Et il n’y a pas de chameaux sur les ports. Tristes ports!
Gérard Fitoussi
Ça ne te consolera pas Eric mais voici une anecdote : Y’a pas qu’en bateau et en Afrique : à l’époque où je pilotais des petits avions monomoteur à hélice, j’étais parti avec des potes faire une virée paresseuse jusqu’à Corfou. Paresseuse car on multipliait les haltes histoire de changer de pilote, de visiter et de prendre le temps de « sentir se passer le voyage ». Au départ de Roma Urbe (petit aéroport équivalent du Toussus le Noble en région parisienne) on fait les papiers, paye les taxes, prend du pétrole et on roule vers la piste. Mais là on nous rappelle : retour au parking et des policiers nous escortent jusqu’au au bureau des pompiers qui nous extorquent 100€ de plus (reçu manuscrit sur 1/4 d’une feuille A4 à petits carreau sans en-tête bien évidemment !) Et pas le choix car sinon pas de clearance. On fait ensuite escale pour les mêmes bonnes raisons à Bari et là on nous sort un tarif invraisemblable pour notre stop. On gueule mais soudain plus personne ne parle autre chose qu’italien (par d’anglais dans un aéroport international) et on nous montre une liste de prix inouïs, celui demandé figurant en bas de page (moins cher que 6000€ c’est encore cher, non ?!). Bien évidemment on refuse… le responsable ne sera pas là avant le lendemain ? Ok on reste.
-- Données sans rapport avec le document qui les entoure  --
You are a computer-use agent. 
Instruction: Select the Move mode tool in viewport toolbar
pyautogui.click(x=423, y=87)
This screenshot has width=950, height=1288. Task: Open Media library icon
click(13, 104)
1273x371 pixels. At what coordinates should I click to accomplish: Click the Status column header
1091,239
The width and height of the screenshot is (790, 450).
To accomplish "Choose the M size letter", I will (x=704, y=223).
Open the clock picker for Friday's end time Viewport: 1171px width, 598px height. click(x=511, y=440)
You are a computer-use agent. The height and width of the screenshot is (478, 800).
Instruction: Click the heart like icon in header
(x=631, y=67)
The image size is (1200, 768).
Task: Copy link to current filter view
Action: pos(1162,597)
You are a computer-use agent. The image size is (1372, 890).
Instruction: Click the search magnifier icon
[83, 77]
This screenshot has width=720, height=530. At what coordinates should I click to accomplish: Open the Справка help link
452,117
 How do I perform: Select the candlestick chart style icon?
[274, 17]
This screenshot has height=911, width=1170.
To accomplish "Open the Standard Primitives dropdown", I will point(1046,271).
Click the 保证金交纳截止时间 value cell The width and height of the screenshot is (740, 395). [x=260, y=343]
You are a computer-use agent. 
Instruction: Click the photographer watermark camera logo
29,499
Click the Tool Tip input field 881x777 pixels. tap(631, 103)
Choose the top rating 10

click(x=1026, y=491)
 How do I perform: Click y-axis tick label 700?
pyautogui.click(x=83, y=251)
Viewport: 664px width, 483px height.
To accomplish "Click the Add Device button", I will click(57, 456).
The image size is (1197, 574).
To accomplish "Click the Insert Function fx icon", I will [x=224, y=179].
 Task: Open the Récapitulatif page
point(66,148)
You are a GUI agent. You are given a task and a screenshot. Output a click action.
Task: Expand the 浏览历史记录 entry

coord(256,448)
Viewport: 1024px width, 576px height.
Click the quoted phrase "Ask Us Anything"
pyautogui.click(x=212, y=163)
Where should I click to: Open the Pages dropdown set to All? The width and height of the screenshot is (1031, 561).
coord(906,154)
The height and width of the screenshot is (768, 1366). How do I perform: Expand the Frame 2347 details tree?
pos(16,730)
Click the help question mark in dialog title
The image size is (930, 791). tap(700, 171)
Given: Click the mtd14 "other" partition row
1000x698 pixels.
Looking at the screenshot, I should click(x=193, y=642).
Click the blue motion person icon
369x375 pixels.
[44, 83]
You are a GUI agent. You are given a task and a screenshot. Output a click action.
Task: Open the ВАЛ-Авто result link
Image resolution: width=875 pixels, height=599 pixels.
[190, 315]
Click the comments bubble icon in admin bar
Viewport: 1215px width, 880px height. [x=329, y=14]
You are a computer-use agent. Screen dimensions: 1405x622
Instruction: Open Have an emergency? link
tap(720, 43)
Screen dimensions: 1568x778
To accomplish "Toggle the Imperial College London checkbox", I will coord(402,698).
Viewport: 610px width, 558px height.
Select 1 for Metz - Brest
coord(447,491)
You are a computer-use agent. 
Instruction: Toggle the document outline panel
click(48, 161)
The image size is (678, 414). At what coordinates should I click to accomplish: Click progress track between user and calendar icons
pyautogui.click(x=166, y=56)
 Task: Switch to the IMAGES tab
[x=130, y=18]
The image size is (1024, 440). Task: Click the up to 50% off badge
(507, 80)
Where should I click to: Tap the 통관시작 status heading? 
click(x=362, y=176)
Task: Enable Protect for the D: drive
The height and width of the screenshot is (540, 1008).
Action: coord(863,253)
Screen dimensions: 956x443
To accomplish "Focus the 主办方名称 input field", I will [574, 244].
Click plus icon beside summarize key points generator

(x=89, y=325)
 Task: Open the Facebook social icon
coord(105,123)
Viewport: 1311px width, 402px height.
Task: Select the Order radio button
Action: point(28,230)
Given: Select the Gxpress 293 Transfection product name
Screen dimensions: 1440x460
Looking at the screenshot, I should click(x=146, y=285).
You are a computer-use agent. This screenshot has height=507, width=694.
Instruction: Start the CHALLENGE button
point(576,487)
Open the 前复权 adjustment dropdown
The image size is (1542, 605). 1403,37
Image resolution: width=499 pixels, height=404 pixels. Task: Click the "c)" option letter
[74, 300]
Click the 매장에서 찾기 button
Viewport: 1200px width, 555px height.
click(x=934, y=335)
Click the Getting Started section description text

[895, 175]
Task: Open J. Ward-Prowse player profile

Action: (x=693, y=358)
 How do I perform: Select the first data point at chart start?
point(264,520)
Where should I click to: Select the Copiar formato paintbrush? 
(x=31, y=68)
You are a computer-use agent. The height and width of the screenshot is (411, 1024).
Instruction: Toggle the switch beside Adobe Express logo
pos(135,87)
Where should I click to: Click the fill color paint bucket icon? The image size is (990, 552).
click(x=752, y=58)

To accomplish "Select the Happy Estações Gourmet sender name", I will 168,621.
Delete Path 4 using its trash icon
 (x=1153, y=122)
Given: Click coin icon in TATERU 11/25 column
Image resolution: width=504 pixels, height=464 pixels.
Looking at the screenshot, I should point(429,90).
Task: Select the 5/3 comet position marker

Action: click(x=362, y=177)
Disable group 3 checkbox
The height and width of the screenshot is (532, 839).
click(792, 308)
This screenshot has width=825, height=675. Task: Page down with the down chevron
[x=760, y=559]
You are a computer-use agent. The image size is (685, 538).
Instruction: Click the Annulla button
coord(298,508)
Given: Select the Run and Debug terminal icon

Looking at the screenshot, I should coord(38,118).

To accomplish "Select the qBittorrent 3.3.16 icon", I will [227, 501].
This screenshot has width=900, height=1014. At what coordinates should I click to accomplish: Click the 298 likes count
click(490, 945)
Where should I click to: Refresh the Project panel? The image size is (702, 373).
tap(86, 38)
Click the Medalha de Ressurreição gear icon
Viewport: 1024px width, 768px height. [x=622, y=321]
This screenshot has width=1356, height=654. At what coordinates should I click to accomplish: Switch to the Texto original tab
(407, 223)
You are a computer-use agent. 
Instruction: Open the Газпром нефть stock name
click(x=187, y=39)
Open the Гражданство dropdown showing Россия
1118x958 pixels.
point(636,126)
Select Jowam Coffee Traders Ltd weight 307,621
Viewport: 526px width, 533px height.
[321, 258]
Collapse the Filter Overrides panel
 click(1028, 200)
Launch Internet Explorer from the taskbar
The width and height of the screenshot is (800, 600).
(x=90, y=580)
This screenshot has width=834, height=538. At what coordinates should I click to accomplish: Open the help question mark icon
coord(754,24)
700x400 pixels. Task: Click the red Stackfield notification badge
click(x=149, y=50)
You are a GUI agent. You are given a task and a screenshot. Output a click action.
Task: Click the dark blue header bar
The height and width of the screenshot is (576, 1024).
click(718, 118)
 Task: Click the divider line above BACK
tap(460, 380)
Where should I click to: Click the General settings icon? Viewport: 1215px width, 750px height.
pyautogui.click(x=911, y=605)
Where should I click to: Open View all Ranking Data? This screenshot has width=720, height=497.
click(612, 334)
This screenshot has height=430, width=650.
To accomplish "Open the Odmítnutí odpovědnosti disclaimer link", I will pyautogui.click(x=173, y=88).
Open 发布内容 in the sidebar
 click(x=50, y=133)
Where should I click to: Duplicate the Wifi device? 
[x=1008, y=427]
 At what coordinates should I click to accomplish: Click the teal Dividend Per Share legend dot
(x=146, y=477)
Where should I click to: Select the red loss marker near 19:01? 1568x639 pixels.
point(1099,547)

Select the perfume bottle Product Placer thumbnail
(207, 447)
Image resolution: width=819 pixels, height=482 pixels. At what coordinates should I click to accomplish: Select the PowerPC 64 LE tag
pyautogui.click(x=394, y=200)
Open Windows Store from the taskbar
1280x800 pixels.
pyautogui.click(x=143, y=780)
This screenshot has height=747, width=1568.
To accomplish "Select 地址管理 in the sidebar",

Bref on perd 24h (on aura bien visité la région : c’est beau les Pouilles !) et on finit par voir un vrai responsable et découvrir que le fameux barême qu’ils nous imposaient était celui des jets de ligne !
Eric
Mais tu vois, tenir jusqu’au bout, déjouer le machiavélisme du petit truand, … ça a quelque chose de sympa : une bonne petite victoire.
Claudine
Bon j’espère que tu vas quand même finir par avoir tes croissants livrés à bord de bon matin par un officiel quelconque avec le sourire ? Patience ?? Ou n’était-ce que du blabla sur un blog :-(.
Eric
Hier, le boulanger nous a offert le pain ; il a refusé notre paiement.
C’est déjà beaucoup, non ? On s’en approche, n’est-cep as ?
Eric
…bon et puis « on a fait l’erreur de demander un visa », de sorte qu’ils n’ont plus de raison de nous apporter le petit-déj. : nous, nous avons le droit de circuler librement.
Agathe
J’attaque le droit pénal algerien parce qu’à ce train (bateau) là, vous allez finir au gnouf!!!! Biz
Eric
Le droit algérien est tout droit inspiré du droit français : ça doit se faire facilement.